Ambasciatore Lewis M. Eisenberg,
le scrivo perché sento odore di un nuovo Vietnam.
Le dichiarazioni del suo Presidente Trump contro precisi stati islamici e l’enorme stanziamento per potenziare le armamentario degli Usa sono indizi di uno stato che si prepara a scatenare una guerra. E’ questo il significato dello slogan L’America di nuovo grande? La mia preoccupazione è confermata anche dal fatto che spesso i dittatori usano alzare le tensioni esterne per ricompattare la popolazione dubbiosa sulle scelte del loro governo, nel nome della suprema emergenza collettiva. Tanto più se – come è il caso degli Usa – il paese si sente militarmente forte.
Perché annoiarsi con faticosi trattati, se si può risolvere tutto con rapidi bombardamenti, sembra chiedersi Trump marcando la differenza con Obama. E’ un po’ lo stesso ragionamento del bullo della scuola, che non sa, né impara a discutere con chi lo critica, perché fa molto prima a tirargli un pugno sul naso e a godersi lo stupore dei compagni.
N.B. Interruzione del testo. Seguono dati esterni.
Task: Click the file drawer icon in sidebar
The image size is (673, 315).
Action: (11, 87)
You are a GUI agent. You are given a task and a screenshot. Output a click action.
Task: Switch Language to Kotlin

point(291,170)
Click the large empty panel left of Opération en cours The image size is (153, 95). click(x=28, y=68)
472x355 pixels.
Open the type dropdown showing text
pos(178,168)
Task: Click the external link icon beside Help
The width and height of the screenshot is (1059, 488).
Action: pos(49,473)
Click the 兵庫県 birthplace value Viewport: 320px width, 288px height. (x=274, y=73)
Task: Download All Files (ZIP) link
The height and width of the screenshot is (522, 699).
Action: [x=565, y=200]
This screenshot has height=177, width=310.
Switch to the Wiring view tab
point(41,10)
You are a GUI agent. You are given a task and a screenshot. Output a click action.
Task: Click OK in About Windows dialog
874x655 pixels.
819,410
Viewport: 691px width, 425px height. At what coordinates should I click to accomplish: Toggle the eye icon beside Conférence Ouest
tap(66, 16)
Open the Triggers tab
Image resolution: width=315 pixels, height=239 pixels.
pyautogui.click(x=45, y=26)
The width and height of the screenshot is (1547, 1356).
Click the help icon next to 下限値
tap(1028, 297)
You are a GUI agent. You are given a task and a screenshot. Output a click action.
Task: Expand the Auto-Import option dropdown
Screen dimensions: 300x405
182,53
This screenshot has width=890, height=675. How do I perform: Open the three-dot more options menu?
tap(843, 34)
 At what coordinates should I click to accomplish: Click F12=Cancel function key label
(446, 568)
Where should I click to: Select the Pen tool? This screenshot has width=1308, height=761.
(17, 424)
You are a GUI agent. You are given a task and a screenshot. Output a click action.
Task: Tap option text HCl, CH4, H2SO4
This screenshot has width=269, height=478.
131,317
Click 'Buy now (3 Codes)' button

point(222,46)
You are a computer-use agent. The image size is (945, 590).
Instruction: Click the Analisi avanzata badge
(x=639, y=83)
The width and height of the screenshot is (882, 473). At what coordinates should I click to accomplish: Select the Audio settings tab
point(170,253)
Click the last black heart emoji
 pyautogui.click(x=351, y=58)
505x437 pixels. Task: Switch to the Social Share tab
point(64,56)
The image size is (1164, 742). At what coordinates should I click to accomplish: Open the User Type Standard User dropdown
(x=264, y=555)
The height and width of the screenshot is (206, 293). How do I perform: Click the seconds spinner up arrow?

Ambasciatore Lewis M. Eisenberg,
il Presidente Trump va aiutato a capire che un conflitto armato – per esempio contro l’Iran o altre “prede facili”, come facile sembrava il Vietnam – può rivelarsi un disastro per gli equilibri globali e per le sofferenze domestiche, che pagherà il popolo americano. Già nel suo ultimo discorso, Trump ha dovuto chiedere un applauso alla prima vedova in nero, che le sue “azioni” hanno creato. Per l’amicizia che mi lega – come molti cittadini italiani – al popolo americano, le chiedo di riflettere sui rischi che gli Usa stanno correndo. E influire sul suo governo per un ripensamento delle posizioni più aggressive. La sbronza del nazionalismo rende litigiosi. Ma il ragazzone della scuola che picchiava tutti, poi è rimasto solo.